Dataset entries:
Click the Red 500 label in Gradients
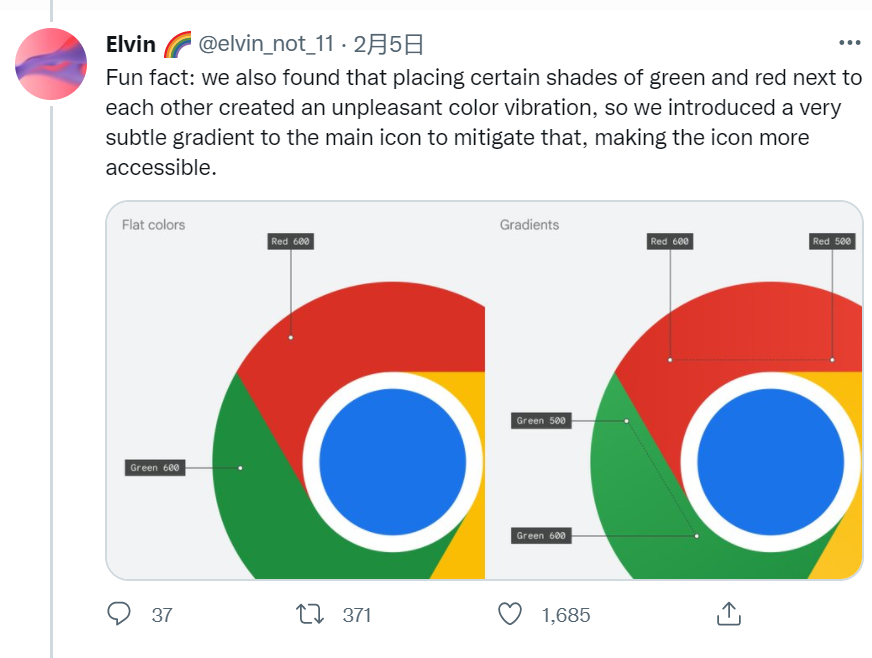This screenshot has width=872, height=658. [832, 241]
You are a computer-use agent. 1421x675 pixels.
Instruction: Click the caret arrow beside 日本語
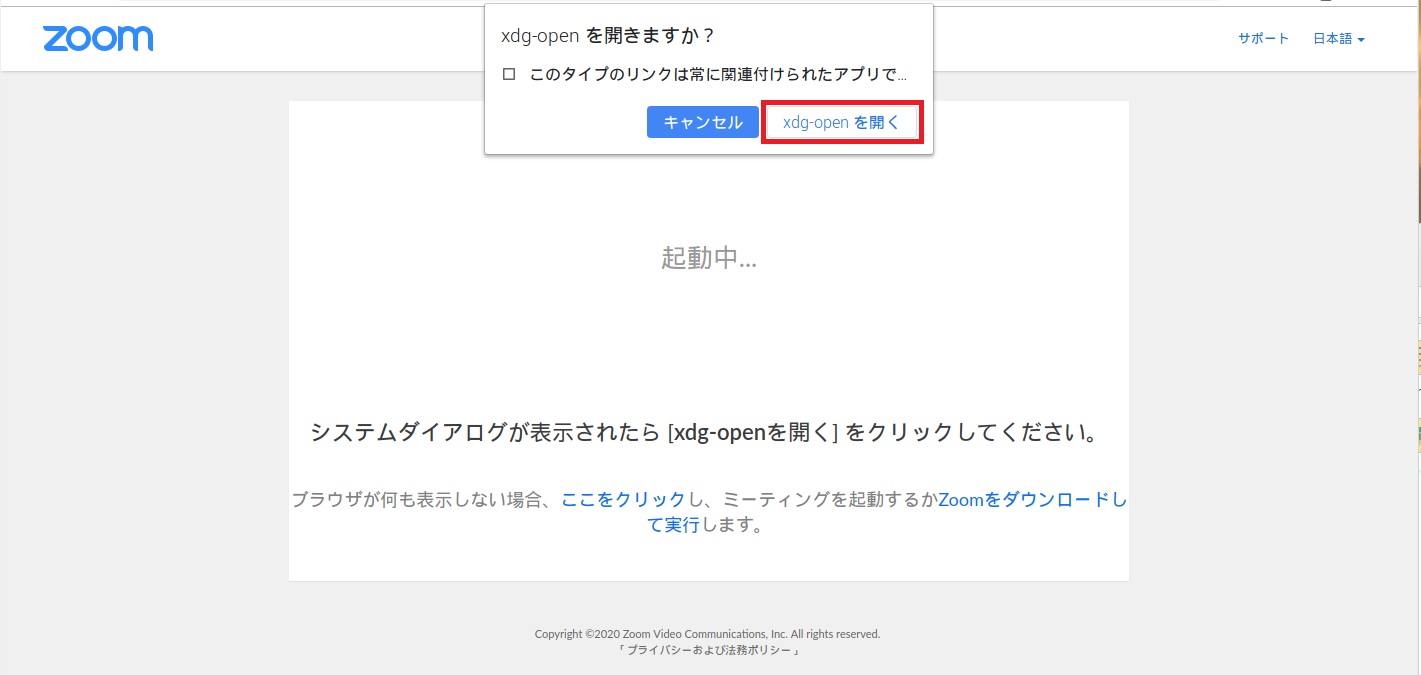click(x=1361, y=40)
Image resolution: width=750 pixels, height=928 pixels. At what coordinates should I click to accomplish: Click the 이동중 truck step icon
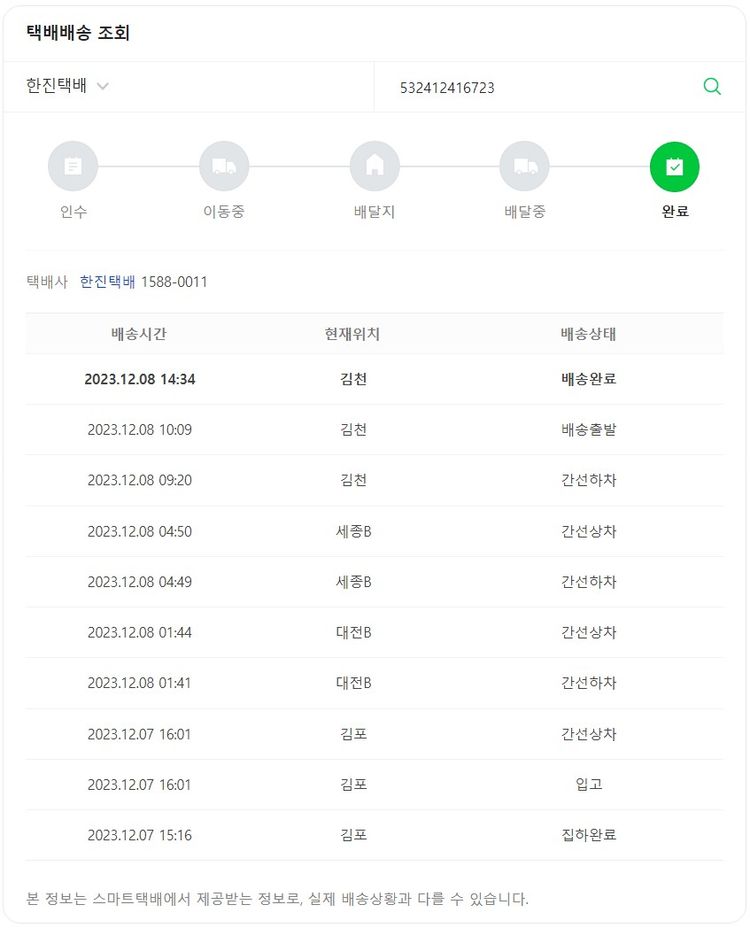coord(224,166)
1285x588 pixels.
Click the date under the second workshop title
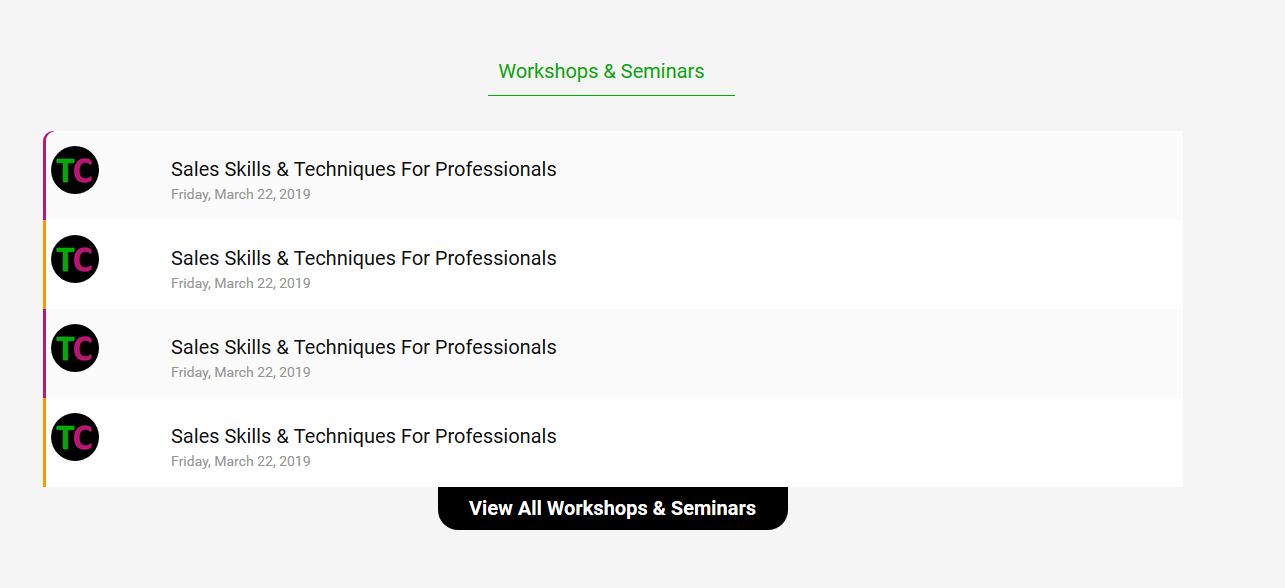[x=240, y=283]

- WORK REQUIRED -
Output every line of the records above unchanged, and keep the pictures out.

- EXPECTED ANSWER -
Click the Red 500 label in Gradients
This screenshot has width=872, height=658. [832, 241]
You are a computer-use agent. 1421x675 pixels.
Instruction: Click the caret arrow beside 日本語
click(x=1361, y=40)
Image resolution: width=750 pixels, height=928 pixels. At what coordinates should I click to accomplish: Click the 이동중 truck step icon
coord(224,166)
1285x588 pixels.
Click the date under the second workshop title
[x=240, y=283]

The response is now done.